BloomFilter.hpp

A Bloom filter implementation.

Copyright

Arash Partow, 2000 (modified slightly by Emily Dolson)

Note

This file is included in Empirical (https://github.com/devosoft/Empirical) for convenience. The Bloom filter class was written by Arash Partow (http://www.partow.net/programming/hashfunctions/index.html) and distributed under the MIT License.

Functions

inline BloomFilter operator&(const BloomFilter &a, const BloomFilter &b)

Calculate the intersection of two Bloom filters.

inline BloomFilter operator|(const BloomFilter &a, const BloomFilter &b)

Calculate the union of two Bloom filters.

inline BloomFilter operator^(const BloomFilter &a, const BloomFilter &b)

Calculate the difference of two Bloom filters.

Variables

static const std::size_t bits_per_char = 0x08
static const unsigned char bit_mask[bits_per_char] = {0x01, 0x02, 0x04, 0x08, 0x10, 0x20, 0x40, 0x80}
class BloomFilter
#include <BloomFilter.hpp>

This class implements a Bloom filter, which is a memory-efficient data structure for identifying values that have been seen before (with a tunable probability of a false positive - thinking that we have already seen a value when we actually haven’t)

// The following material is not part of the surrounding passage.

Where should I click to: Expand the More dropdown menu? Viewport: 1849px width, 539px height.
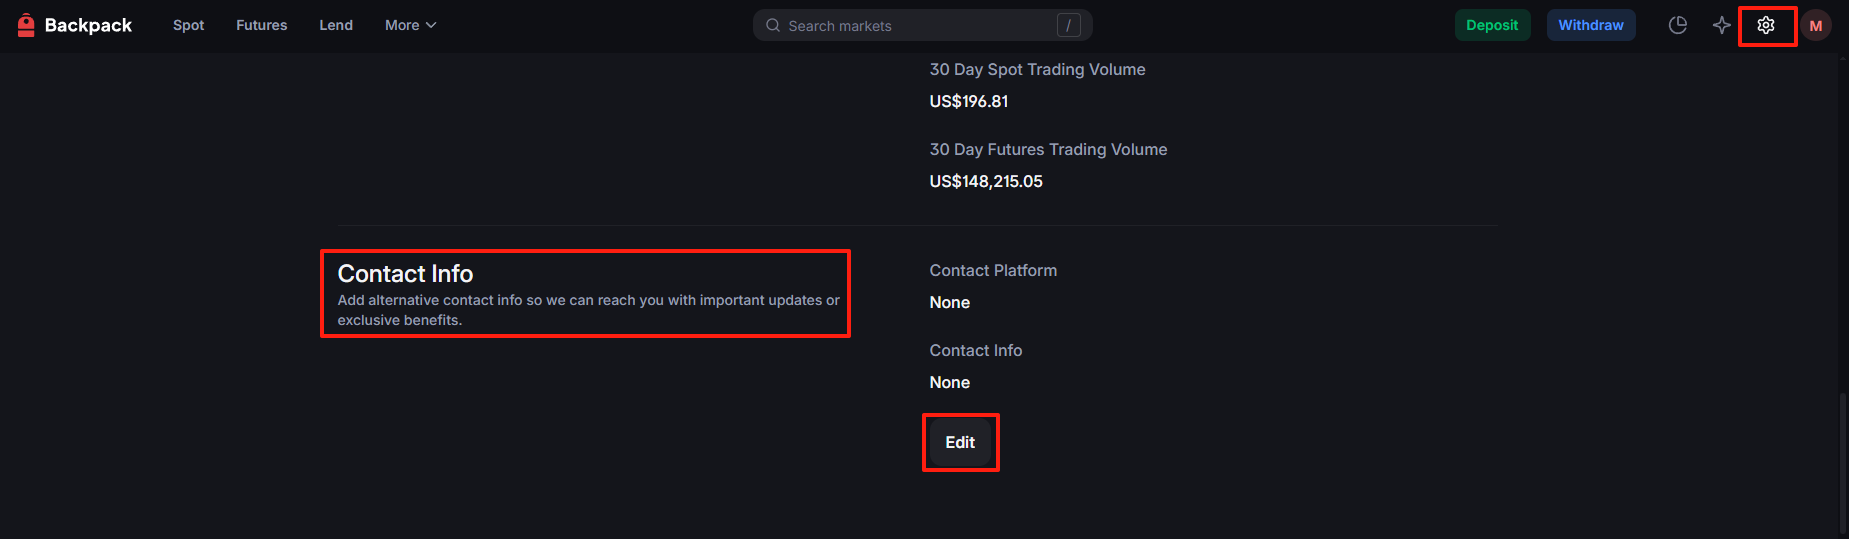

Subclassed by CompressibleBloomFilter

Public Functions

inline BloomFilter()
inline BloomFilter(const BloomParameters &p)
inline BloomFilter(const BloomFilter &filter)
inline bool operator==(const BloomFilter &f) const
inline bool operator!=(const BloomFilter &f) const
inline BloomFilter &operator=(const BloomFilter &f)
inline virtual ~BloomFilter()
inline bool operator!() const
inline void clear()

Resets table to starting conditions, as if nothing had been added.

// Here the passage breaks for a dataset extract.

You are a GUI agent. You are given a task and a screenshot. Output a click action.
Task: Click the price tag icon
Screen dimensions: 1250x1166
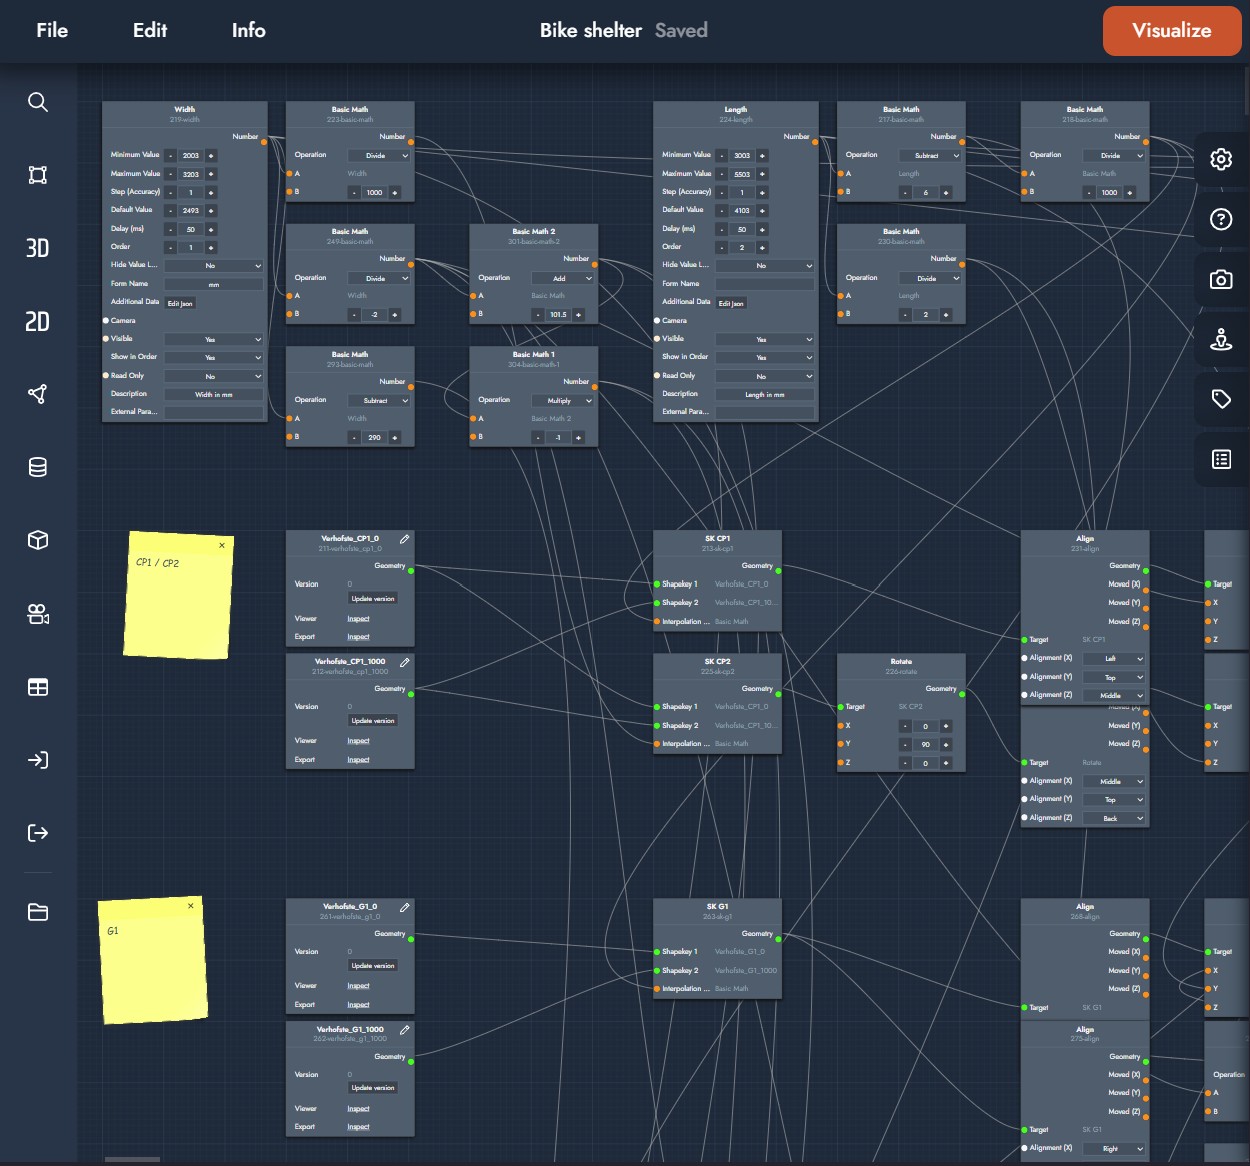pos(1221,399)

inline void insert(const unsigned char *key_begin, const std::size_t &length)

Insert a value into the Bloom filter (i.e. indicate that we have seen it)

template<typename T>
inline void insert(const T &t)

Insert a value into the Bloom filter (i.e. indicate that we have seen it)

inline void insert(const std::string &key)

Insert a value into the Bloom filter (i.e. indicate that we have seen it)

inline void insert(const char *data, const std::size_t &length)

Insert a value into the Bloom filter (i.e. indicate that we have seen it)

template<typename InputIterator>
inline void insert(const InputIterator begin, const InputIterator end)

Insert a sequence of values into the Bloom filter (i.e. indicate that we have seen it)

inline virtual bool contains(const unsigned char *key_begin, const std::size_t length) const
Returns:

true if it’s possible that the specified element was previously added to the Bloom filter.

template<typename T>
inline bool contains(const T &t) const
Returns:

true if it’s possible that the specified element was previously added to the Bloom filter.

inline bool contains(const std::string &key) const
Returns:

true if it’s possible that the specified element was previously added to the Bloom filter.

inline bool contains(const char *data, const std::size_t &length) const
Returns:

true if it’s possible that the specified element was previously added to the Bloom filter.

template<typename InputIterator>
inline InputIterator contains_all(const InputIterator begin, const InputIterator end) const

Checks whether its possible that the Bloom filter has seen all of the elements within the specified range. If so, returns end. Otherwise returns an iterator to the first element that has definitely not previously been added to the Bloom filter.

template<typename InputIterator>
inline InputIterator contains_none(const InputIterator begin, const InputIterator end) const

Checks whether its possible that the Bloom filter has seen none of the elements within the specified range. If so, returns end. Otherwise returns an iterator to the first element that has possible previously been added to the Bloom filter.

inline virtual unsigned long long int size() const
Returns:

the size of the Bloom filter’s internal table

inline unsigned long long int element_count() const
Returns:

the number of elements that have been added to the Bloom filter

inline double effective_fpp() const

Calculate effective false positive probability.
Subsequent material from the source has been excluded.